THE DECISION last month by Japan’s prime minister Yoshihiko Noda to start bringing the country’s nuclear reactors back on line has triggered an escalation of protests across the country. Last week some 100,000 rallied in central Tokyo in the largest demonstration since the Fukushima Daiichi plant, 240 km north of the capital, was hit on March 11th last year by an earthquake and tsunami. Power supplies and the plant’s cooling systems had been knocked out causing the meltdowns of three of its six reactors and the massive release of radioactive material and forcing the evacuation of 150,000 people, many of them permanently. The meltdown resulted in the precautionary shutdown of all the country’s reactors, and recent reports on the accident suggest that the capital itself narrowly avoided catastrophe.
Today, the rationale for Japan, which experiences a fifth of the world’s earthquakes, maintaining 54 commercial reactors is deeply troubling to many of its people. But the cost of the continuing shutdown of over 50 plants is staggering, not only because of the write-down of massive capital costs, but the $100 million it adds daily to the country’s energy import costs. Business echoes Noda’s insistence that he has “no choice” but to restart the programme.
Yesterday, the fourth of the official reports on the disaster, all of which have heaped criticism on the plant operator, Tokyo Electric Power Co (Tepco), and the government, argued that because of a pervasive “safety myth”, the conviction “that an accident could not occur, there was no preparation for catastrophic failure. “Even though there were new findings [about the risk of a tsunami], Tepco couldn’t see it because people are blind to what they don’t want to see.”
The report also blamed nuclear regulators for not paying sufficient heed to improvements in safety standards urged by the International Atomic Energy Agency.

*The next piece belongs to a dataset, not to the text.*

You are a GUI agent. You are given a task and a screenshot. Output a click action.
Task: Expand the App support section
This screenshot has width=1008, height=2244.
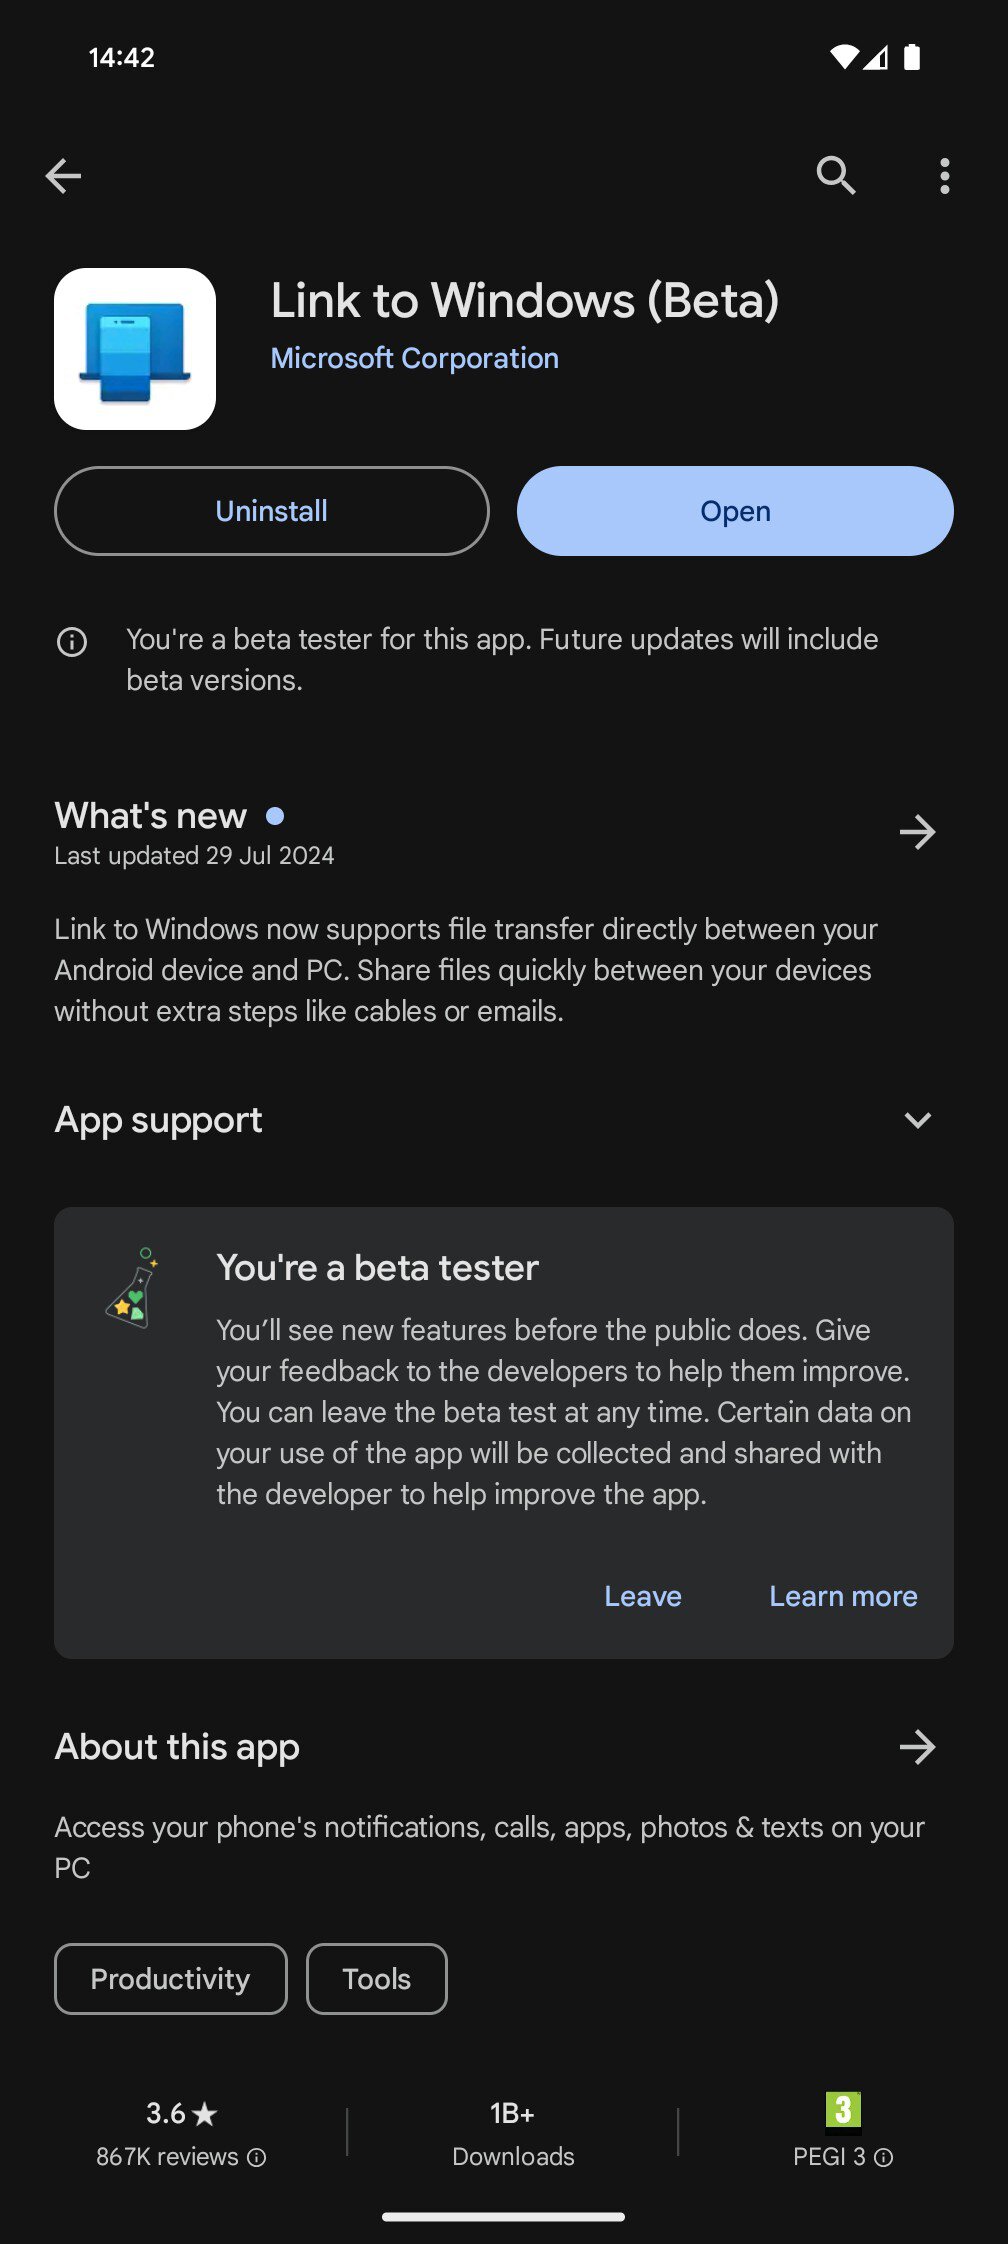point(917,1120)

A profound shift in disaster-planning strategy is required, the report insists. Setting the bar at what the industry regards as an impossibly high level, it argues that “both the government and companies should establish a new philosophy of disaster prevention that requires safety and disaster measures against any massive accident and disaster . . . regardless of event probability [our emphasis].” It is a standard that will certainly test the industry, not only in Japan but around the world, where nuclear power has begun to re-establish support, even within the environmental community.